Baleen whales in the cross hairs: potential for increased ship strike risk in and near Bering Strait

Currently trans-Arctic shipping is conducted along the Northern Sea Route (NSR) and the Northwest Passage (NWP), with a Transpolar Sea Route (TSR) anticipated by mid-century1.  The NSR, which extends from the Barents Sea to the Bering Sea, is roughly 40% shorter than commercial sea routes through the Suez Canal.  Shipping along the NSR increased from 10.7 million tons in 2017 to a record-breaking 32 million tons in 20202.  To date, most shipping along the NSR has occurred from July-November, with peak traffic in September coinciding with minimum annual sea ice cover. With continued loss of sea ice, commercial shipping across all routes likely will increase in terms of both rates of passage and season length, as exemplified by the first-ever voyages of liquid natural gas (LNG) tankers along the NSR in January 2021.

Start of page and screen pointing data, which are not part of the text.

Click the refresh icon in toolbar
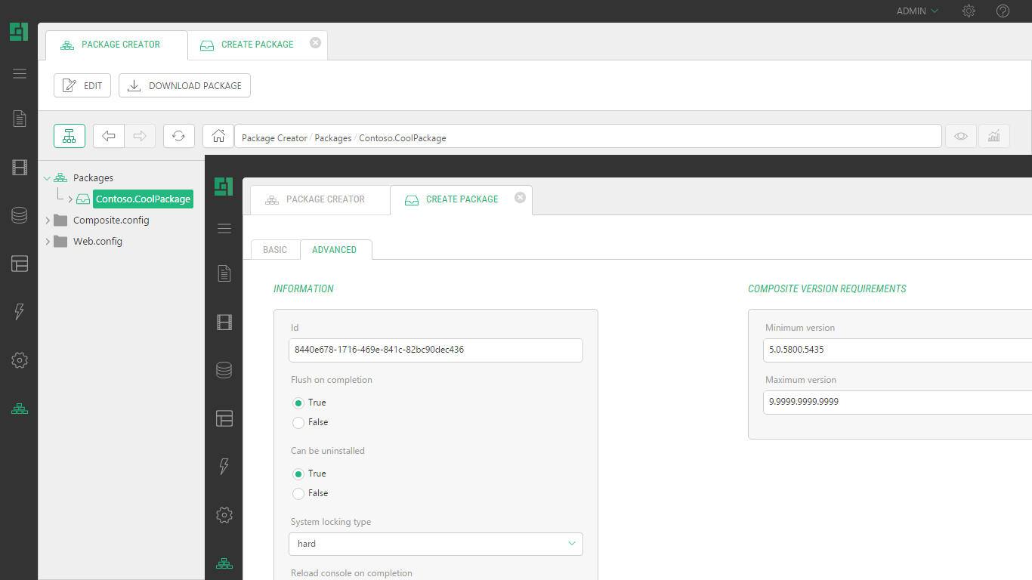Viewport: 1032px width, 580px height. [x=178, y=136]
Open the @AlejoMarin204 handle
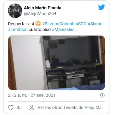 40,14
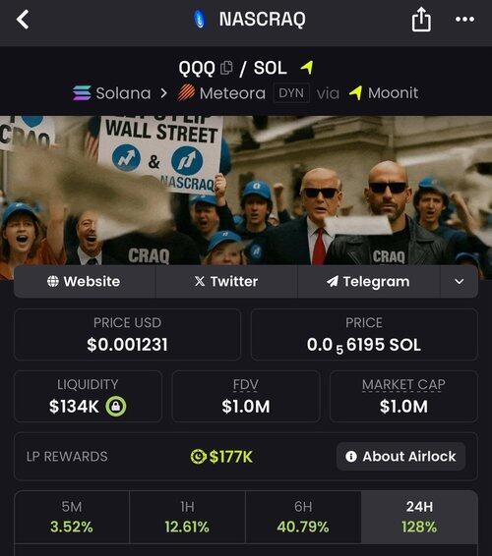Tap the Solana chain logo
This screenshot has width=492, height=556.
tap(82, 93)
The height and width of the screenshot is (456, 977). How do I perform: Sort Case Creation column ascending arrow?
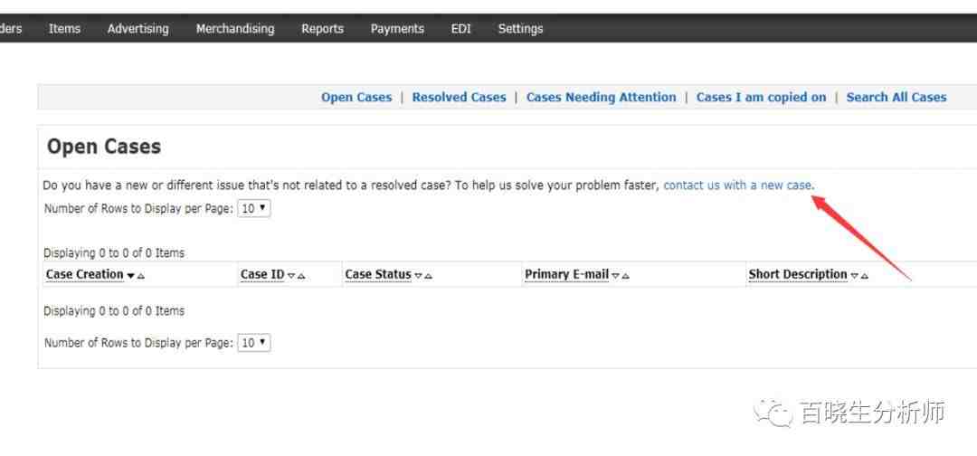click(141, 275)
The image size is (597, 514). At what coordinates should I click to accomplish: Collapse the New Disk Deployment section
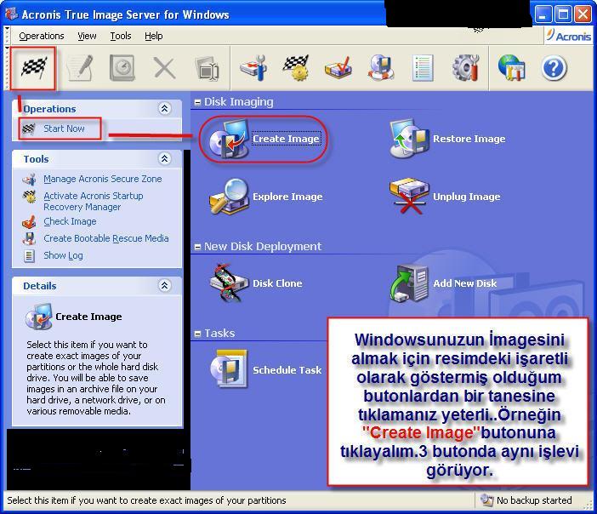(x=197, y=247)
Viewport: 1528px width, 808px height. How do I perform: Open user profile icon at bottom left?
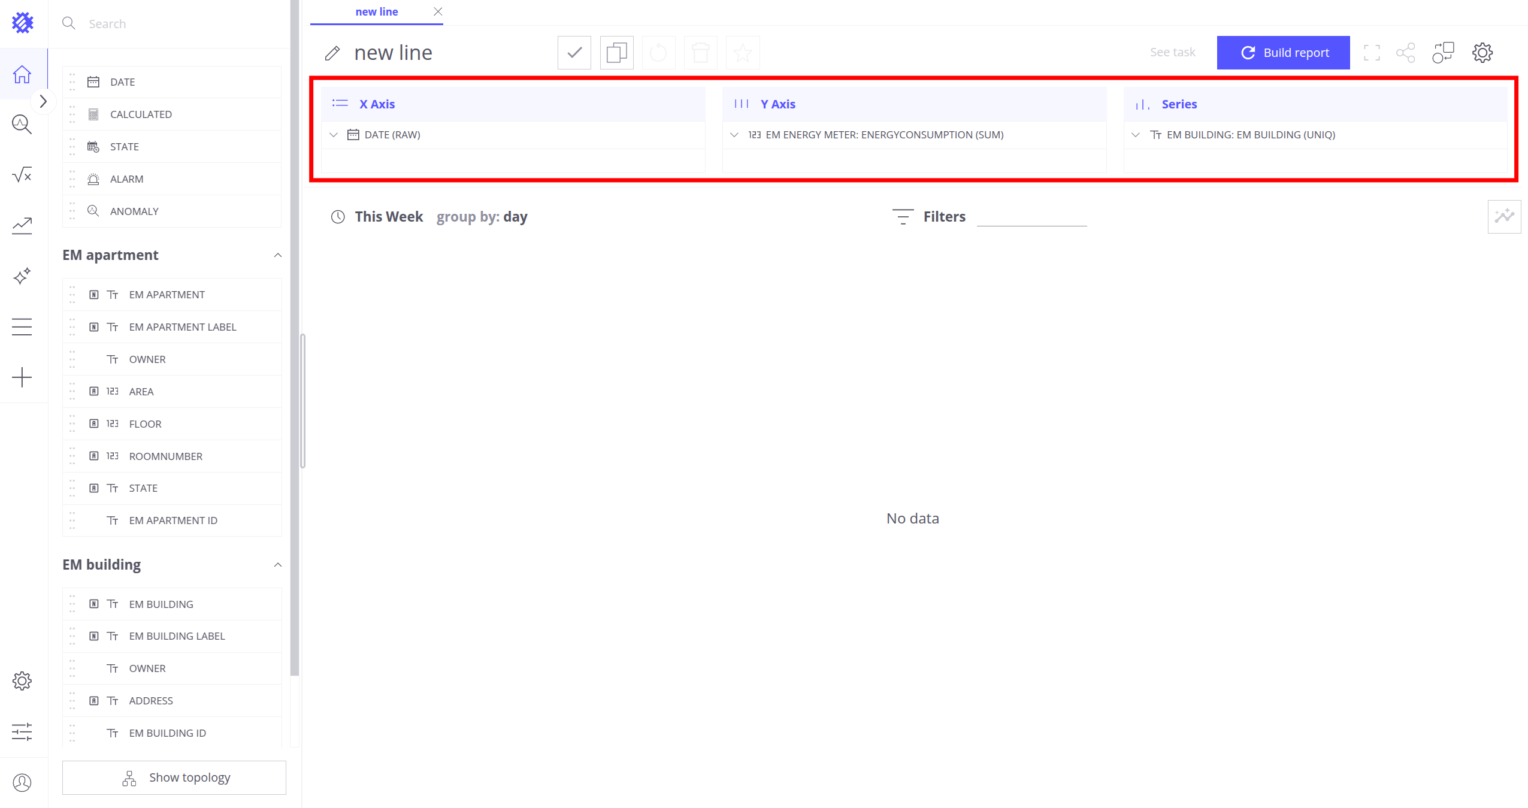coord(22,782)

All trans-Arctic shipping routes converge at the narrow (85 km) and shallow (50m) Bering Strait1.To navigate safely, ships must travel along a constricted route as they approach and depart the strait, making these waters especially perilous for large whales that migrate through and feed in the area.

The migratory habits of the Arctic endemic bowhead whales (Balaena mysticetus) have kept them mostly out of harm’s way, as the Bering-Chukchi-Beaufort population of bowheads generally spends the summer months in the Beaufort Sea.  Conversely, sub-arctic species including gray, humpback, fin and minke whales are now common near the Bering Strait region during summer months.  One source of recent sighting data is a ‘marine mammal watch’ conducted as standard protocol during research cruises that comprise the Distributed Biological Observatory (DBO)3.  Collectively, baleen whale sightings from DBO cruises conducted from July-October 2009-2019 showed the concentrated distribution of gray whales north and south of the Bering Strait, with humpback, fin and minke whales frequently seen primarily north of the strait (Figure 1).  All species in the region are there principally to feed in summer, thus less likely to be responsive to oncoming ships and therefore at risk of injury or death by ship strike.

Figure 1 – Gray, Humpback, Fin and Minke whale sightings on DBO cruises, 2009-2019

A number of international efforts to mitigate risks to baleen whales from ship strike are under way, the most relevant being the Arctic Marine Shipping Assessment (AMSA), a project of the Arctic Council PAME Working Group4.  Goals of the AMSA are bolstered by work in both the Conservation and Scientific Committees of the International Whaling Commission (IWC) to reduce ship strikes on baleen whales worldwide5.  To support the goals of these international organizations, the marine mammal sightings initiative of the DBO should be expanded to include experienced observers on more research and commercial ships passing through Bering Strait.  This effort to increase visual sightings should be coordinated with passive acoustic detection efforts in near real-time to better mitigate ship-whale interactions.  At present, such multi-faceted ship strike mitigation efforts are focused solely on endangered species at busy ports (e.g. North Atlantic right whales in Boston Harbor), but existing technologies could and should be brought to the Bering Strait gateway soon.